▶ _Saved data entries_
◇ ◇ ◇ ◇
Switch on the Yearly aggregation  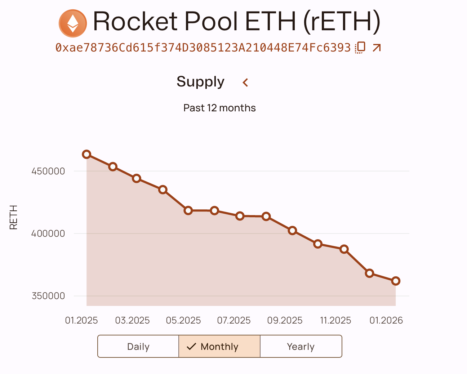(x=301, y=346)
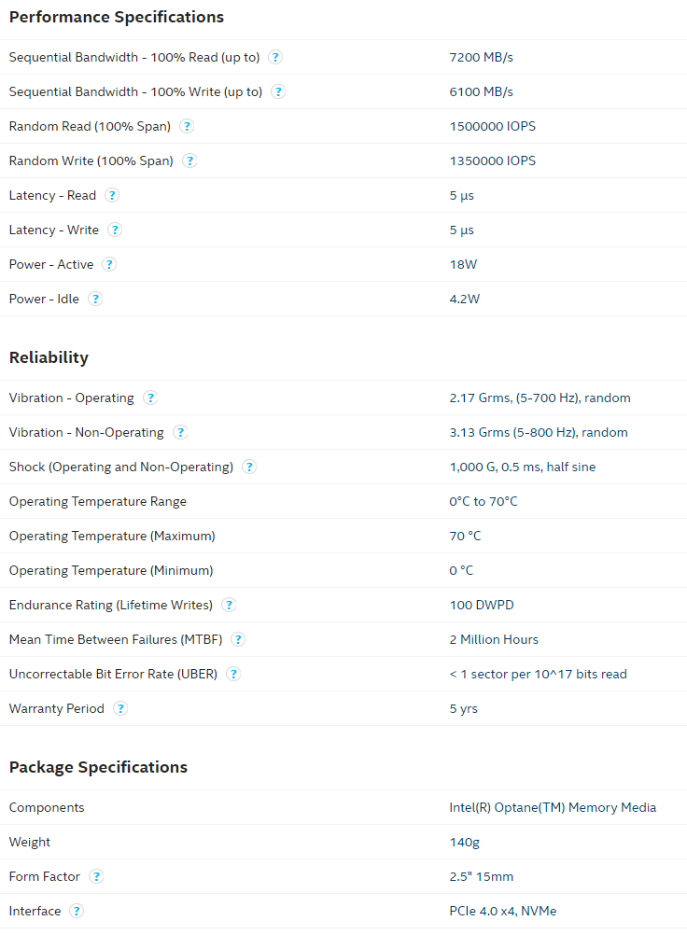Viewport: 687px width, 935px height.
Task: Click the Reliability section heading
Action: click(49, 357)
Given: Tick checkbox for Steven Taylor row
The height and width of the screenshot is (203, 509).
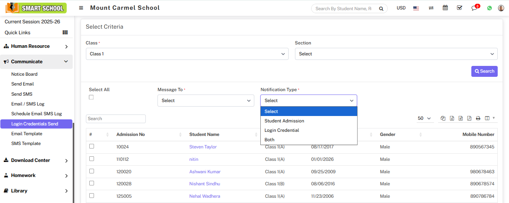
◇ ◇ ◇ ◇
▶ _AIM OF THE EXERCISE_
Please set down exactly the lines from the one holding "Given: Tick checkbox for Steven Taylor row" through the last line of the entries, both ends included, and skip pictures.

▶ _EXPECTED OUTPUT_
Given: Tick checkbox for Steven Taylor row
The height and width of the screenshot is (203, 509).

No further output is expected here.